What needs to be done >> In the passage on gender bias in peer review, what is the senior male colleague's policy when reviewers ask for additional experiments?

-- START OF Reading passage --

It seems to me that referees’ comments about a manuscript are likely to have the same dampening effect on a woman’s motivation, confidence and hence career progression as comments about a grant application as this study demonstrated.
As yet another study showed, inappropriate referee comments are common, but are likely to have a much more damaging impact on minorities. These authors specifically identified that
‘future studies should test if receiving an unprofessional peer review leads to different acceptance outcomes depending on gender and/or race/ethnicity.’
but, as far as I know this has not been done anywhere. If an editor reads a negative review – however unwarranted – arising from gender bias, then they are more likely to require women to resubmit their manuscript than a comparable man. Receiving this more negative feedback because of bias in a referee, or being expected to go through multiple revisions because of how the editor reacts, will inevitably be disheartening, with the likely consequence that the discouragement will feed through into subsequent behaviour, even if ultimately the paper is accepted. Just looking at the crude statistics of acceptance is insufficient – as this most recent paper does – and may mask one of the subtle reasons why women are less likely to submit manuscripts, particularly to what are perceived as the ‘top’ journals.
Finally, it is inadequate to imagine that by seeking out more women referees the problem will be solved. As Melinda Duer and I wrote in the THE in early 2019,
“It is not just men who are biased against women; so too are women, as a 2012 study of job applications published in PNAS showed. So increasing the number of women in the reviewer pool, while giving more women useful experience, is unlikely to affect the number of female-authored papers accepted. Nor, correspondingly, is having more women on the editorial team of the journals.”
Nevertheless, this Squazzoni’s paper is enthusiastic about expanding the number of female referees and editorial board members (which may not be the ‘best’ use of any particular woman’s time), under the belief that then women will be more likely to submit manuscripts and participate more generally. To quote their abstract
‘However, increasing gender diversity in editorial teams and referee pools could help journals inform potential authors about their attention to these factors and so stimulate participation by women.’
This looks to me like a fig leaf, and smacks of fixing the women not the system. If women suspect there is bias in the process they may be right (as the RSC report shows).
For all these different reasons, I am not convinced by this study. It worries me that the paper will provide grist to those who want to believe the conclusions about a lack of bias in the editorial process, implicitly blaming women who are simply not able to ‘man up’ sufficiently, without thinking deeply about what the evidence actually demonstrates.
This resonates very strongly with me, especially your comments about how women may respond to feedback. When I first started submitting papers, I would always aim to address all the reviewers’ comments in full, including doing additional experimental work, no matter how tangential (or ridiculous– we’ve all been there). I think this was out of fear that the paper would be rejected if I didn’t do every last thing. However, a few years after starting my group, I started working on a project with a senior male colleague whose policy is to first try to rebut any requests for additional experiments with writing changes and or a well written response to reviewers. It had never occurred to me to even try this! And I’ve noticed he is almost always successful with this strategy. Editors and reviewers don’t really seem to insist or argue back in a second round of comments that the experiments must be done. I guess we can consider whether sometimes the reviewers have a point and the additional work would make the paper stronger, but it certainly leads to faster acceptance of papers.

-- END OF Reading passage --
-- START OF Records shown --

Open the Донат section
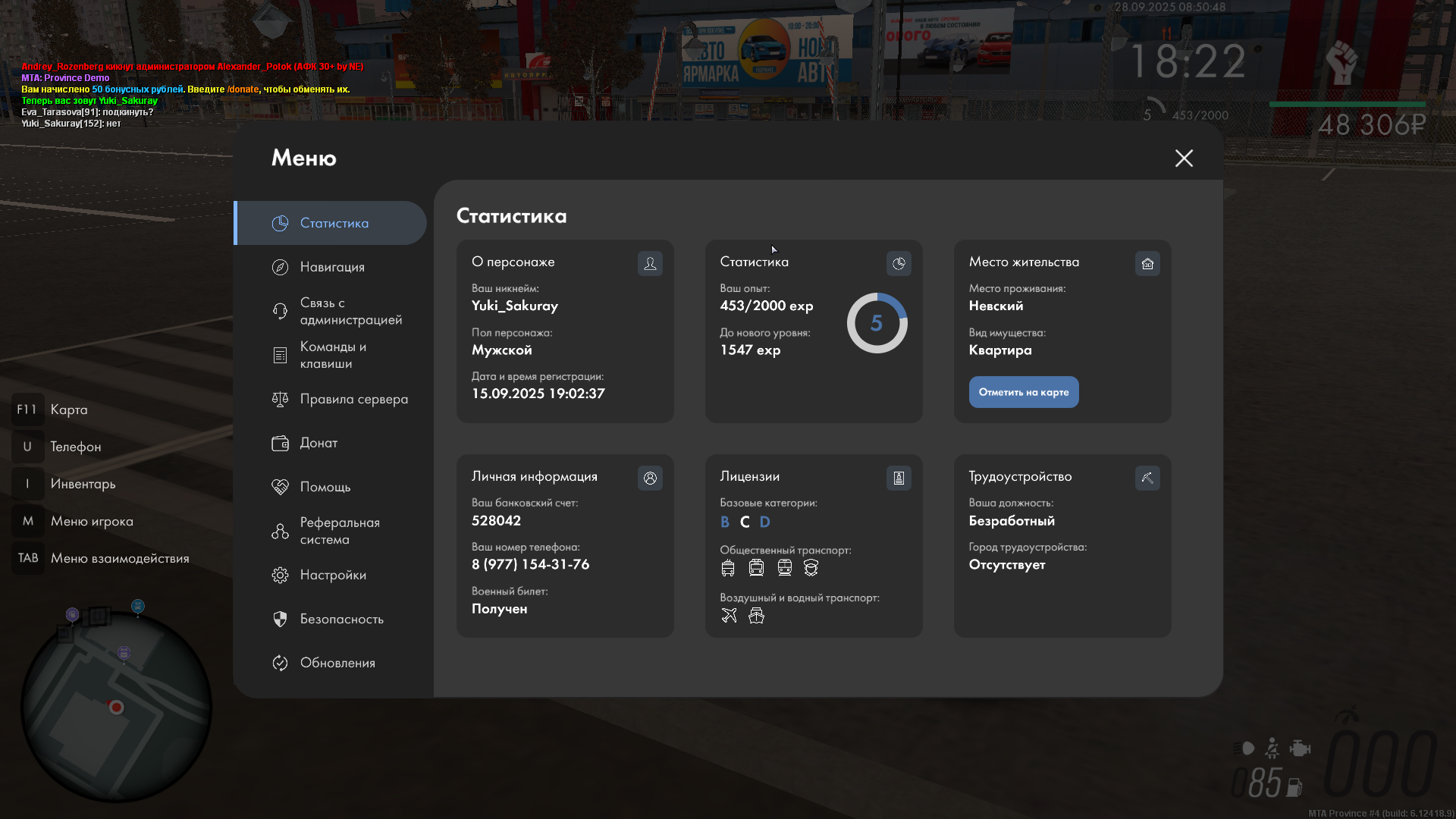Viewport: 1456px width, 819px height. (318, 443)
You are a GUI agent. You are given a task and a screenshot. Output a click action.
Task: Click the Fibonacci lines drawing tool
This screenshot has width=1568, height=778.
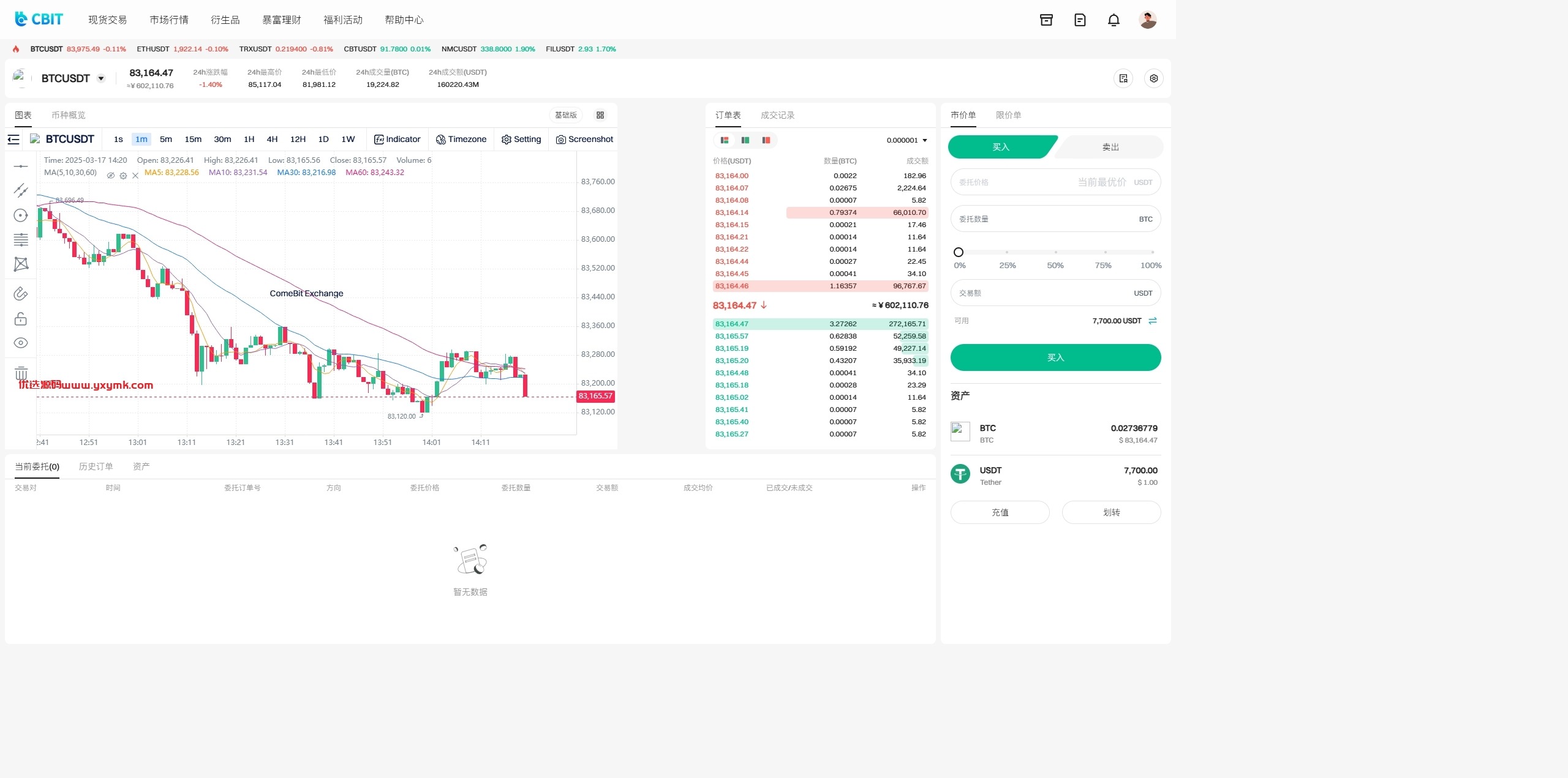[21, 239]
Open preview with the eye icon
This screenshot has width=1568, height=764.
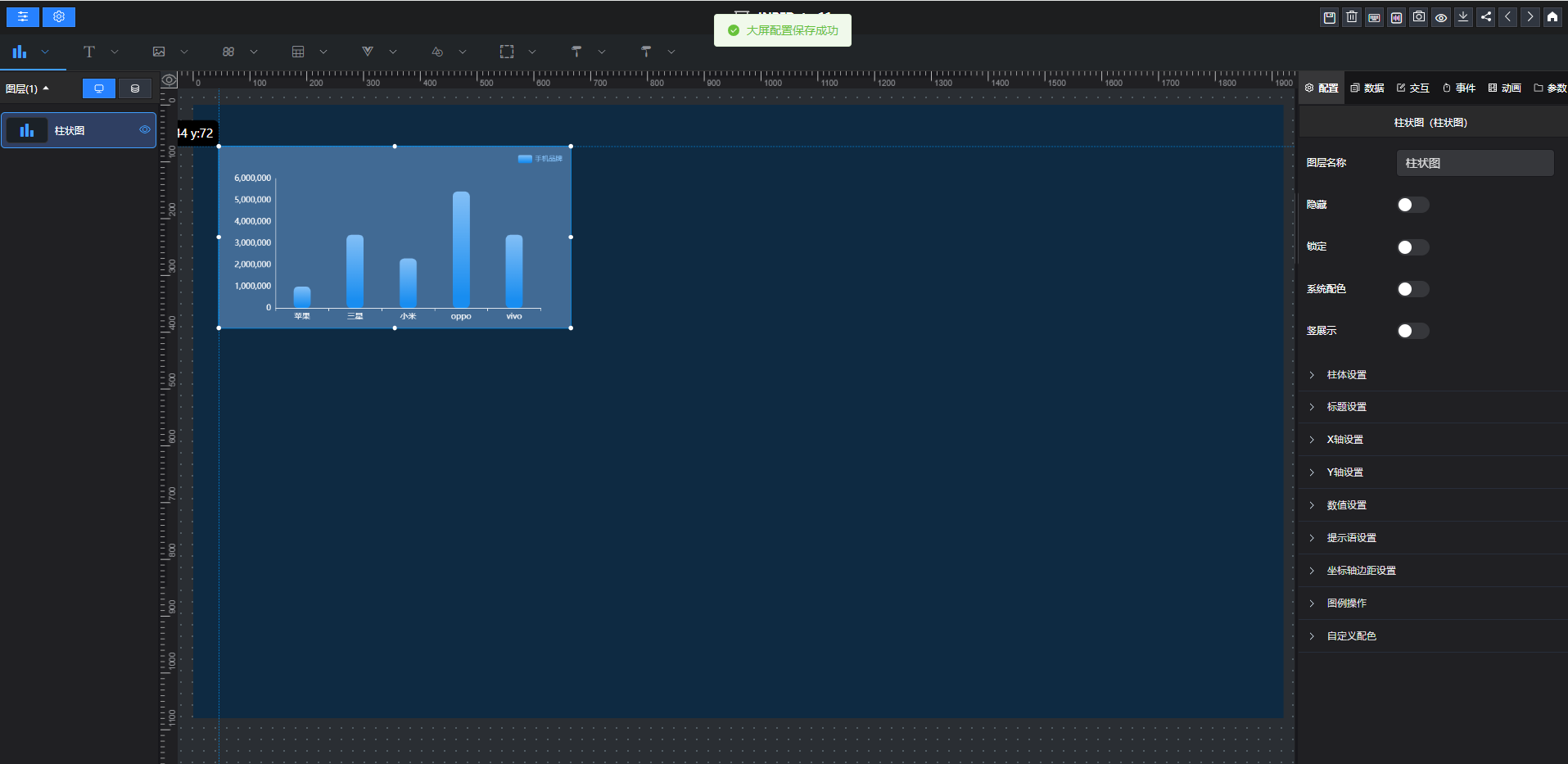pos(1441,17)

-- END OF Records shown --

Complete answer >> He first tries to rebut the requests with writing changes and/or a well-written response to reviewers.